--- Begin Dataset ---

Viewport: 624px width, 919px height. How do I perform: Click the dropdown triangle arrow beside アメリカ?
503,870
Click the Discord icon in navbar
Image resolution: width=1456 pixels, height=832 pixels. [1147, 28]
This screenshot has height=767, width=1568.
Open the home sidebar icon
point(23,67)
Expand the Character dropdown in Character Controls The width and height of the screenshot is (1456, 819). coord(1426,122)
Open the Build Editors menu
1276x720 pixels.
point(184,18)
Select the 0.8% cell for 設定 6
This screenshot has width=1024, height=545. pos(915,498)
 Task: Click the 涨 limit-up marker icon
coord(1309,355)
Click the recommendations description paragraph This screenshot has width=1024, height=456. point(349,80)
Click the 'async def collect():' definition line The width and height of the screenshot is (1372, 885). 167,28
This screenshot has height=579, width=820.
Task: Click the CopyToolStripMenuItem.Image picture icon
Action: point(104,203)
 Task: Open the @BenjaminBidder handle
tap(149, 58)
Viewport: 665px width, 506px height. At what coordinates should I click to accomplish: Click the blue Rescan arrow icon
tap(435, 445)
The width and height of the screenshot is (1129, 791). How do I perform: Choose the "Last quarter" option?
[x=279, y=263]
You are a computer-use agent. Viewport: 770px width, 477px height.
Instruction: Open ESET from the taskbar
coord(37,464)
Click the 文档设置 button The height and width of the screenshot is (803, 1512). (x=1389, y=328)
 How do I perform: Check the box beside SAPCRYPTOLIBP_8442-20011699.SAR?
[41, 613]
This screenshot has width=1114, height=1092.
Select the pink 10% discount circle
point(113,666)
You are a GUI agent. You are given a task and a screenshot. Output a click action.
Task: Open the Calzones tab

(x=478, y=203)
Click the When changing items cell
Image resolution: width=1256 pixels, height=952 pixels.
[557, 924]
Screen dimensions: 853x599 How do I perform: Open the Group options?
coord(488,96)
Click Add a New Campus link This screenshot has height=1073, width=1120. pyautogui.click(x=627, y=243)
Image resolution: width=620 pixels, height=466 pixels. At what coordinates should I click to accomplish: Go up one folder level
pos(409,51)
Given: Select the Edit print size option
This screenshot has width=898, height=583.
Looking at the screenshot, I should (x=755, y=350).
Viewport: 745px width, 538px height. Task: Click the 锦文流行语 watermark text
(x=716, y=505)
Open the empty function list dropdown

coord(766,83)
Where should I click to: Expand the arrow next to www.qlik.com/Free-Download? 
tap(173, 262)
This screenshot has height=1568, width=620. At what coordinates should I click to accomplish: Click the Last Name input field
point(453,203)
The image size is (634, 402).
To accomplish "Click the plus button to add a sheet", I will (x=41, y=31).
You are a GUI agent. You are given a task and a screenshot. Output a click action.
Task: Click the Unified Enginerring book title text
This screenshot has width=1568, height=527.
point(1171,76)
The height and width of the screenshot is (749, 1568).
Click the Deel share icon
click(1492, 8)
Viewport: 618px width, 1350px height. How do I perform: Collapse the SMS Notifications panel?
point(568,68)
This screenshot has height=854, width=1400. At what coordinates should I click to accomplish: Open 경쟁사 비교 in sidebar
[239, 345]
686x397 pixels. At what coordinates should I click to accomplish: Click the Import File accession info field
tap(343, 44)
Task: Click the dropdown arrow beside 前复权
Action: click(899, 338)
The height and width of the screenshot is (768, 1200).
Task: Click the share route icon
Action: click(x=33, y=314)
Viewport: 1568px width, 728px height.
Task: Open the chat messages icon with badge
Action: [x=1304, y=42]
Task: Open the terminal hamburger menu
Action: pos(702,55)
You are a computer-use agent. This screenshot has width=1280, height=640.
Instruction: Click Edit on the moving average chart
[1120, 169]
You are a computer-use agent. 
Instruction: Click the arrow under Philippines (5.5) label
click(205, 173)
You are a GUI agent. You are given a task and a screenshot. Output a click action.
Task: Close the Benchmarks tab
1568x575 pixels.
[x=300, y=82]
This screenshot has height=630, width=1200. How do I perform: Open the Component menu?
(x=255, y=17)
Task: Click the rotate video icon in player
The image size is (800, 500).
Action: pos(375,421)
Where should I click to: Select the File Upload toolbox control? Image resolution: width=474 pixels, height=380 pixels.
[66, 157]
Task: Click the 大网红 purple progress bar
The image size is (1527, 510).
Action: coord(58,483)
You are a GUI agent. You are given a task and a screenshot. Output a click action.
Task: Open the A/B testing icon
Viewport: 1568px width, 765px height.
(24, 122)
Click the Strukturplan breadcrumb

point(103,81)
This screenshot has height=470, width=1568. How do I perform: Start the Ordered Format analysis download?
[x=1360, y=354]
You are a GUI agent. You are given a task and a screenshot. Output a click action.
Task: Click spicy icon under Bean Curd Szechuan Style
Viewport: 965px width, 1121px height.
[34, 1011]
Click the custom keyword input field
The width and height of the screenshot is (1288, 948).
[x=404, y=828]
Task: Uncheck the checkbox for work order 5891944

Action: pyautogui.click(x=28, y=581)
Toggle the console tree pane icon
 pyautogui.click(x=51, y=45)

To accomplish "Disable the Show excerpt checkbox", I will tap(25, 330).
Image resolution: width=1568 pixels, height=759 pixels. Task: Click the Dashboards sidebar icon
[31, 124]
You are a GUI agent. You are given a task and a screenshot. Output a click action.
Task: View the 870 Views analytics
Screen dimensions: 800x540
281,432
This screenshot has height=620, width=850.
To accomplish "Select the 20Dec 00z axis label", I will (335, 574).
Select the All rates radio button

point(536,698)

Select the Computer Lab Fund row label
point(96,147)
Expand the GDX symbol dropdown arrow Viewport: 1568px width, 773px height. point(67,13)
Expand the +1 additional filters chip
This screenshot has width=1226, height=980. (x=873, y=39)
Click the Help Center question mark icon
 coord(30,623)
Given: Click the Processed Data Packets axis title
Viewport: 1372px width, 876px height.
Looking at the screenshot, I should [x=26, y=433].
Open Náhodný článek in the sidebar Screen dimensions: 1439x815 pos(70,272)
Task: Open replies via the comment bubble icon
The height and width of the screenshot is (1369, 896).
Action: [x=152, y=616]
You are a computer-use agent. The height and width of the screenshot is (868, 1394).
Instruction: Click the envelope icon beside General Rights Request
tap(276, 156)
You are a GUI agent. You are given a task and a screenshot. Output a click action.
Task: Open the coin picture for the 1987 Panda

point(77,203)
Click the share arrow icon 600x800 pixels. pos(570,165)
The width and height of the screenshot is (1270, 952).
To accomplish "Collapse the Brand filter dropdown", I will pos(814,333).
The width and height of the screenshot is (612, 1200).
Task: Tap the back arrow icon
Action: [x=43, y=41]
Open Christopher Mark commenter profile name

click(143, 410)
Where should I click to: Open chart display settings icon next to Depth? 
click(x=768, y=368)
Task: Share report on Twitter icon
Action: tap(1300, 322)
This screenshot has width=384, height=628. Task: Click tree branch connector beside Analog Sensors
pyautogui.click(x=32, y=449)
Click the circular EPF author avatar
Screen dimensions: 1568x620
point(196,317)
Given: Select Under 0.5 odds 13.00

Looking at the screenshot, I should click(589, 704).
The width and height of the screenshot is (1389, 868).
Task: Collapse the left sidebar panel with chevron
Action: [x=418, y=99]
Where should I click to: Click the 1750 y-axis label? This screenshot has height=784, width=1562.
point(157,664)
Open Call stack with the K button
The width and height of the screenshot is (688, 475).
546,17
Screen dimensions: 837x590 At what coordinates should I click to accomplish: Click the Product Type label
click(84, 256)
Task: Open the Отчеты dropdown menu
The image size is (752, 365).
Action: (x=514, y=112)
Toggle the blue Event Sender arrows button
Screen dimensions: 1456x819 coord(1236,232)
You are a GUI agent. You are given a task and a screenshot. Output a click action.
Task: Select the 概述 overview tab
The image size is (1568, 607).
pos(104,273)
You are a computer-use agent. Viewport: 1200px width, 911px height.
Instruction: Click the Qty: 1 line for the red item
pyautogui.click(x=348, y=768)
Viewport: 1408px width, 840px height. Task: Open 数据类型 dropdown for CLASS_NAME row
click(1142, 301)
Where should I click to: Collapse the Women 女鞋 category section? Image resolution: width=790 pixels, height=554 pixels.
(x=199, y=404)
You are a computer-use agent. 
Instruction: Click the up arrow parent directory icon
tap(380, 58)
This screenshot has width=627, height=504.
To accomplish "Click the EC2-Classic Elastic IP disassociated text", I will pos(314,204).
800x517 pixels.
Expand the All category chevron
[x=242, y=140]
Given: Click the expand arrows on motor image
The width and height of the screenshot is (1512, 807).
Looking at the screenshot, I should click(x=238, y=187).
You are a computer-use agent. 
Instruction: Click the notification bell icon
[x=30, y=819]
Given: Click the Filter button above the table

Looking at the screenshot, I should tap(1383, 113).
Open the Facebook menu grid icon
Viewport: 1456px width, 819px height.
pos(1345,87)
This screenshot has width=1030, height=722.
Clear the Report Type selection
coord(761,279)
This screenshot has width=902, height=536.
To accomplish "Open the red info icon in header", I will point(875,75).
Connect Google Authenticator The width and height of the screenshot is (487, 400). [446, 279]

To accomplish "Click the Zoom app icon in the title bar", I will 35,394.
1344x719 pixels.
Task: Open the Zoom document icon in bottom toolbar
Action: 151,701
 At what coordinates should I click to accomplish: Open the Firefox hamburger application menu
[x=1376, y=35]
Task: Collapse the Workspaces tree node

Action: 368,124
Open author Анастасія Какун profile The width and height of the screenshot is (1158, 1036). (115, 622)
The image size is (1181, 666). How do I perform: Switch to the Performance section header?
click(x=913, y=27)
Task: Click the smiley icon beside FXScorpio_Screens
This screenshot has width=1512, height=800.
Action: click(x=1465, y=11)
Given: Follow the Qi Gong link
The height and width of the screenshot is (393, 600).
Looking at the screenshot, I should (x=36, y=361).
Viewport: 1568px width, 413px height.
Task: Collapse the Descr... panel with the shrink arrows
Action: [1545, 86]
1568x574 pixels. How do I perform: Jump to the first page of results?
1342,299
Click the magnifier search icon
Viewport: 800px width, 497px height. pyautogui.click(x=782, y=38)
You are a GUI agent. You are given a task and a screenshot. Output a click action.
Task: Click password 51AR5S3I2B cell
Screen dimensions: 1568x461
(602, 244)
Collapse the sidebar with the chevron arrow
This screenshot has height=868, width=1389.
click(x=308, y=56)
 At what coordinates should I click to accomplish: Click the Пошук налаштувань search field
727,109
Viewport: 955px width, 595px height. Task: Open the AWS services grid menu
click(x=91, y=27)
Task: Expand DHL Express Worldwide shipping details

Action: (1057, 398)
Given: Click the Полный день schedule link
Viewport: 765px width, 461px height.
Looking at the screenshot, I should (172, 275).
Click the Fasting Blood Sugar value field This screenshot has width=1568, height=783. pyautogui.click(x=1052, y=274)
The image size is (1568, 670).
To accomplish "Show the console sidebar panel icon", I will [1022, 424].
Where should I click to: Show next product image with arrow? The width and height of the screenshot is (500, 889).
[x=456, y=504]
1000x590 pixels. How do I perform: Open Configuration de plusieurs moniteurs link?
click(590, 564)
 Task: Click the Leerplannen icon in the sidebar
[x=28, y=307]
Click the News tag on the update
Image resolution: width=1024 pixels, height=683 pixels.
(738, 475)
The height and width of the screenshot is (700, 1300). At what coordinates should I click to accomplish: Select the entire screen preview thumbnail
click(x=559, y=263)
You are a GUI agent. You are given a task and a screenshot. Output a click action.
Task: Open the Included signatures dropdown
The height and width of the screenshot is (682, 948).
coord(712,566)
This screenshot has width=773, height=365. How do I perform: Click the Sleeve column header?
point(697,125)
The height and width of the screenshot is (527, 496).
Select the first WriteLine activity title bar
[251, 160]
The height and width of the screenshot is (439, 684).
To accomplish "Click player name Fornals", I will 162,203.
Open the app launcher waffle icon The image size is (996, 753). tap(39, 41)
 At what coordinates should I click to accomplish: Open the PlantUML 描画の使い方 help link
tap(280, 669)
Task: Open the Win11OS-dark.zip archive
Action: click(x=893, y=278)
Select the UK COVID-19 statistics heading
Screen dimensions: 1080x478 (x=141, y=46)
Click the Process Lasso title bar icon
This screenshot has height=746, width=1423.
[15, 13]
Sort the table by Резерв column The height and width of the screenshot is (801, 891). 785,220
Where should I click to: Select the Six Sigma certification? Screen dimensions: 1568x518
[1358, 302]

--- End Dataset ---

# [Directions for this task]
Format the material above as a numbered list, from its first line through the line containing "Click Add a", both ends included, and leave out any blank lines.

# [Solution below]
1. Viewport: 624px width, 919px height. How do I perform: Click the dropdown triangle arrow beside アメリカ?
2. 503,870
3. Click the Discord icon in navbar
4. Image resolution: width=1456 pixels, height=832 pixels. [1147, 28]
5. This screenshot has height=767, width=1568.
6. Open the home sidebar icon
7. point(23,67)
8. Expand the Character dropdown in Character Controls The width and height of the screenshot is (1456, 819). coord(1426,122)
9. Open the Build Editors menu
10. 1276x720 pixels.
11. point(184,18)
12. Select the 0.8% cell for 設定 6
13. This screenshot has width=1024, height=545. pos(915,498)
14.  Task: Click the 涨 limit-up marker icon
15. coord(1309,355)
16. Click the recommendations description paragraph This screenshot has width=1024, height=456. point(349,80)
17. Click the 'async def collect():' definition line The width and height of the screenshot is (1372, 885). 167,28
18. This screenshot has height=579, width=820.
19. Task: Click the CopyToolStripMenuItem.Image picture icon
20. Action: point(104,203)
21.  Task: Open the @BenjaminBidder handle
22. tap(149, 58)
23. Viewport: 665px width, 506px height. At what coordinates should I click to accomplish: Click the blue Rescan arrow icon
24. tap(435, 445)
25. The width and height of the screenshot is (1129, 791). How do I perform: Choose the "Last quarter" option?
26. [x=279, y=263]
27. You are a computer-use agent. Viewport: 770px width, 477px height.
28. Instruction: Open ESET from the taskbar
29. coord(37,464)
30. Click the 文档设置 button The height and width of the screenshot is (803, 1512). (x=1389, y=328)
31.  How do I perform: Check the box beside SAPCRYPTOLIBP_8442-20011699.SAR?
32. [41, 613]
33. This screenshot has width=1114, height=1092.
34. Select the pink 10% discount circle
35. point(113,666)
36. You are a GUI agent. You are given a task and a screenshot. Output a click action.
37. Task: Open the Calzones tab
38. (x=478, y=203)
39. Click the When changing items cell
40. Image resolution: width=1256 pixels, height=952 pixels.
41. [557, 924]
42. Screen dimensions: 853x599 How do I perform: Open the Group options?
43. coord(488,96)
44. Click Add a New Campus link This screenshot has height=1073, width=1120. pyautogui.click(x=627, y=243)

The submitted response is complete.